Setelah memenuhi segala kebutuhan pengelolaan sampah hingga rumah tangga dan kawasan, selanjutnya Pemkot Yogyakarta masih harus memberikan insentif. Pemberian insentif ditujukan pada setiap orang dan/atau badan hukum yang melakukan pengurangan sampah. Hal itu sebagaimana tercantum dalam Undang Undang Nomor 18 Tahun 2008 tentang Pengelolaan Sampah (UUPS) Pasal 21 ayat (1) huruf a.
Pada UUPS Pasal 21 ayat (1) huruf b juga disebutkan tentang disinsentif. Pemkot Yogyakarta bisa menjadikan pasal itu untuk memperkuat Peraturan Daerah (Perda) Nomor 10 Tahun 2012 dalam penerapan sanksi atau denda. Namun, sekali lagi perlu diperhatikan bahwa sanksi dan denda baru bisa diterapkan jika Pemkot Yogyakarta telah melaksanakan kewajiban-kewajibannya pada masyarakat.
Program Nol Sampah hanya Wacana
Telah banyak kabupaten/kota menerapkan program-program pengelolaan sampah hingga pelarangan-pelarangan. Ancaman sanksi, denda, hingga hukuman juga sudah disosialisasikan melalui berbagai media.
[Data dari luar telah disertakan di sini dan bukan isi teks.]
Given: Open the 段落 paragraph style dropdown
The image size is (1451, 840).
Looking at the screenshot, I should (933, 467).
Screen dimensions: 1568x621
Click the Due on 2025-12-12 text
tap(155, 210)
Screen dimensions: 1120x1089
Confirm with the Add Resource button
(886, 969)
Namun, semuanya kini hanya tinggal wacana seperti macan kertas.
Program-program pengelolaan sampah berakhir hanya sebagai wacana karena tidak ada pemetaan masalah, perencanaan, dan prioritas problem solving. Banyak missing link terjadi dalam berbagai program pengelolaan sampah karena tidak komperhensif dalam penyelesaian masalah.
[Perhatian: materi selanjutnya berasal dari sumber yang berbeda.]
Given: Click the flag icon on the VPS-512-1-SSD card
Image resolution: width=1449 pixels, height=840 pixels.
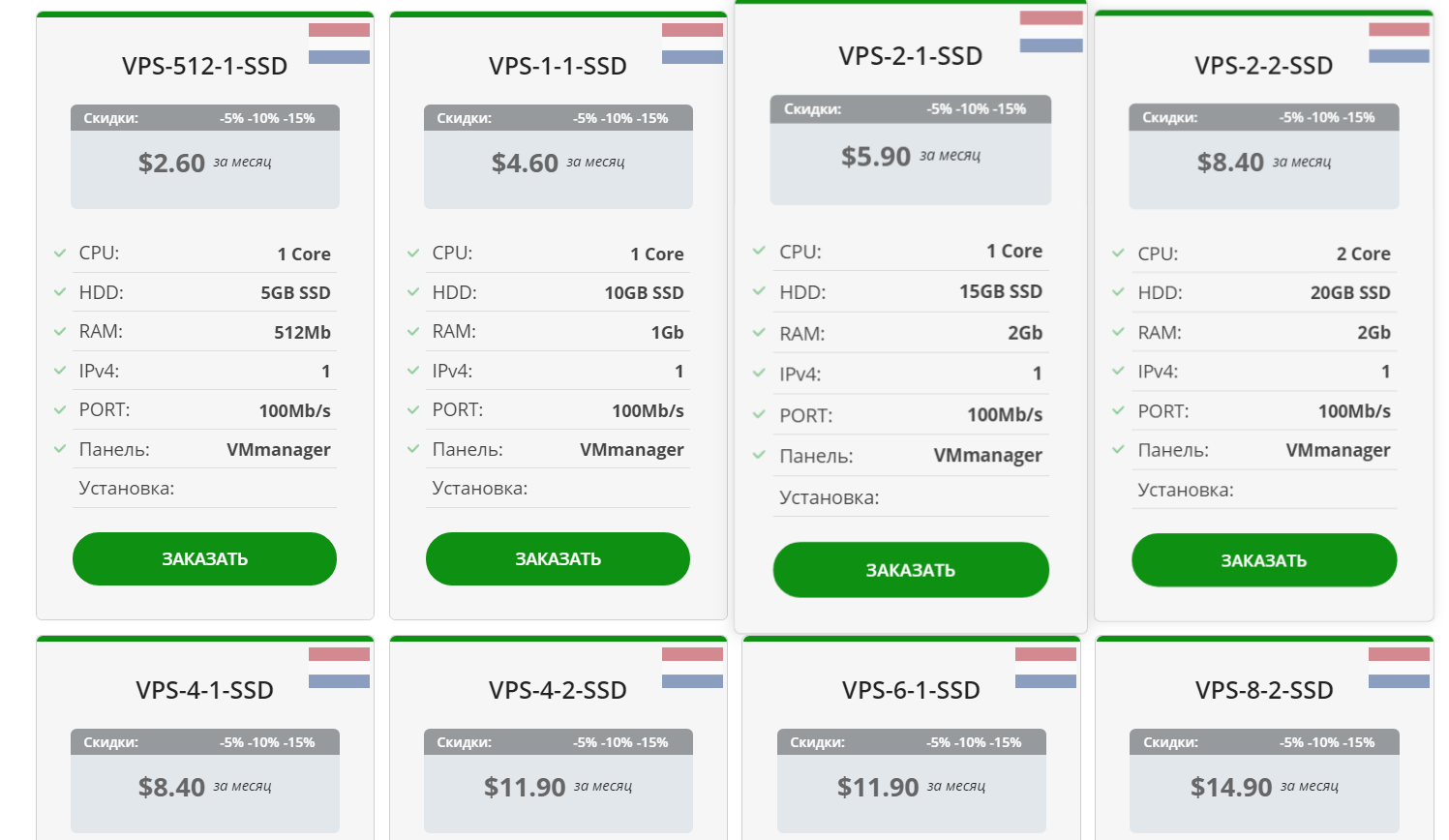Looking at the screenshot, I should click(339, 44).
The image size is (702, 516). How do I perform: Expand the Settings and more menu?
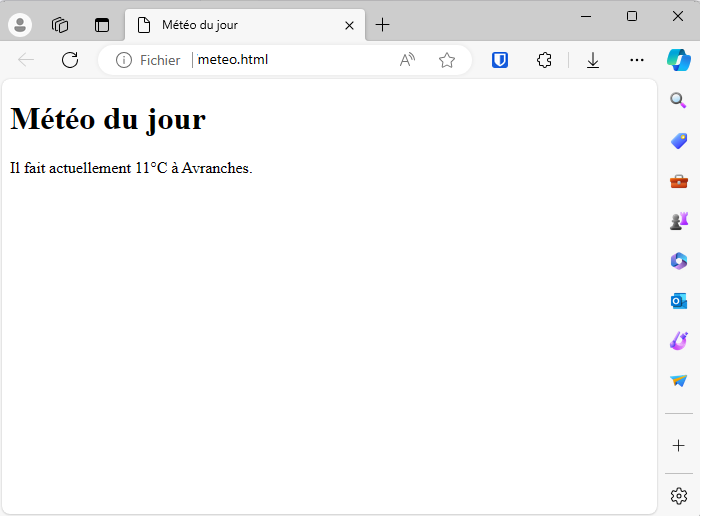click(637, 60)
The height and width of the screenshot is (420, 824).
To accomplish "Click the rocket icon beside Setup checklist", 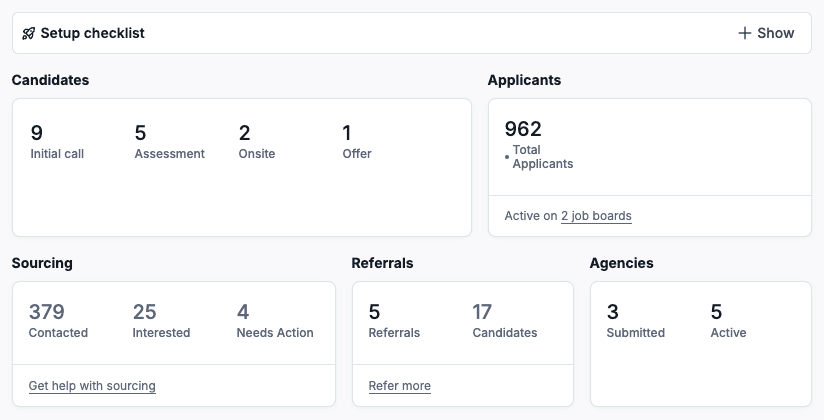I will pyautogui.click(x=28, y=33).

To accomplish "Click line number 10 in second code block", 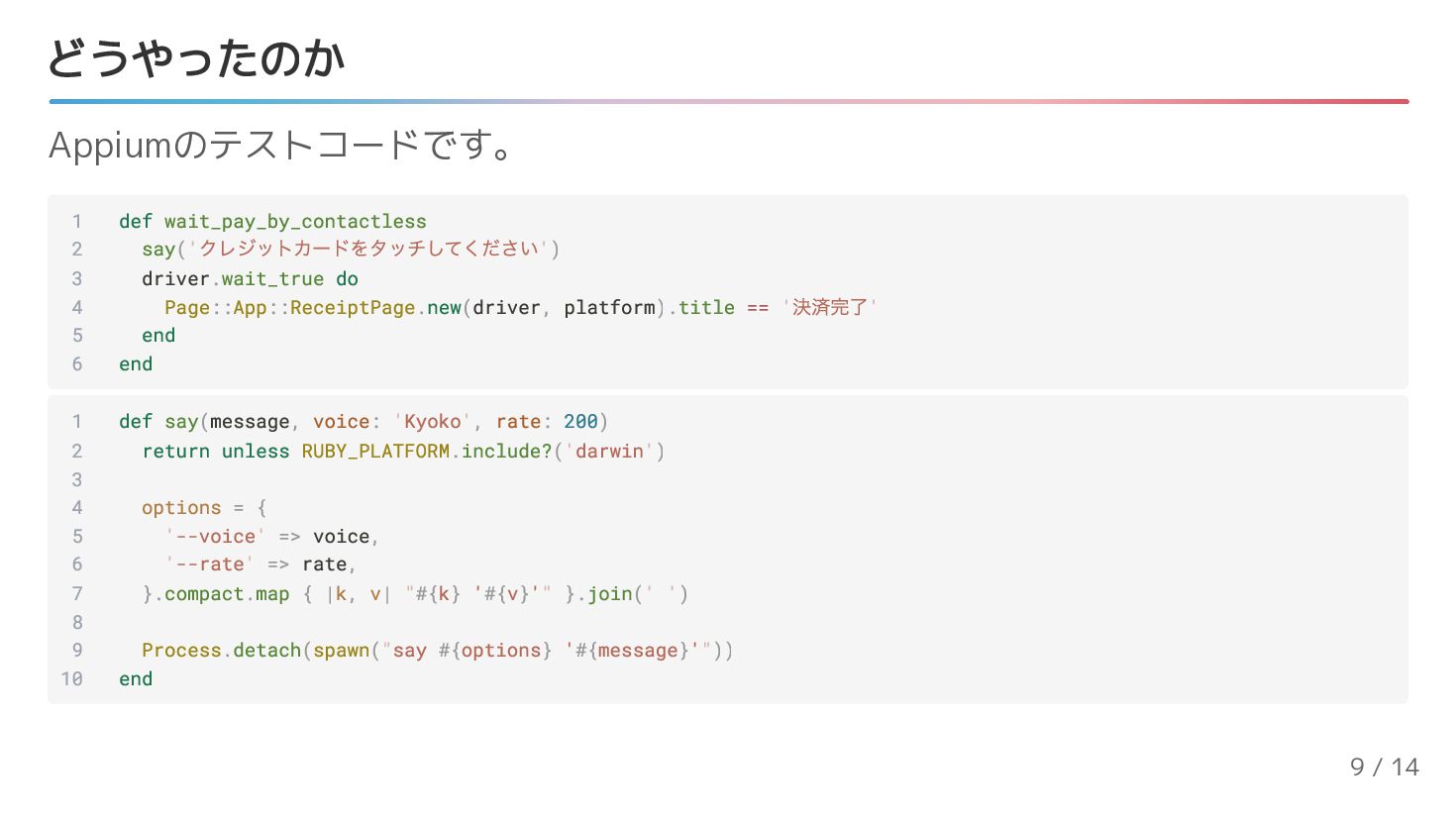I will point(72,678).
Hal-hal seputar bagaimana memilah sampah, mengolah sampah, meningkatkan partisipasi masyarakat, menjual sampah, mendaur ulang, dan memasarkan hasil daur ulang masih banyak tak tersentuh. Akibatnya program pasti terhenti karena pola keberlanjutannya tidak ada. Sebanyak apapun anggaran yang masuk, tidak berguna.
Komitmen pemerintah adalah yang paling utama dalam pengelolaan sampah. Hal itu menjadi penentu dalam memenuhi aspek-aspek pengelolaan sampah dan prinsip menyeluruh, sistematis, dan berkelanjutan.
Masyarakat sebenarnya adalah faktor yang paling mudah dikelola dan diatur. Selama komitmen pemerintah kokoh untuk benar-benar menyelesaikan persoalan sampah. Hal ini bukan berarti pengelolaan sampah hanya bergantung pada pemerintah saja.
Semua pihak tetap harus bersama-sama mendukung program pengelolaan sampah. Namun, pemerintah sebagai penyelenggara negara/daerah harus menjadi penanggung jawab terdepan sebagai "orang tua".
Dalam persampahan, perilaku masyarakat adalah cerminan dari perilaku pemerintahnya. Sebagaimana pepatah "buah jauh tak jauh dari pohonnya". (nra)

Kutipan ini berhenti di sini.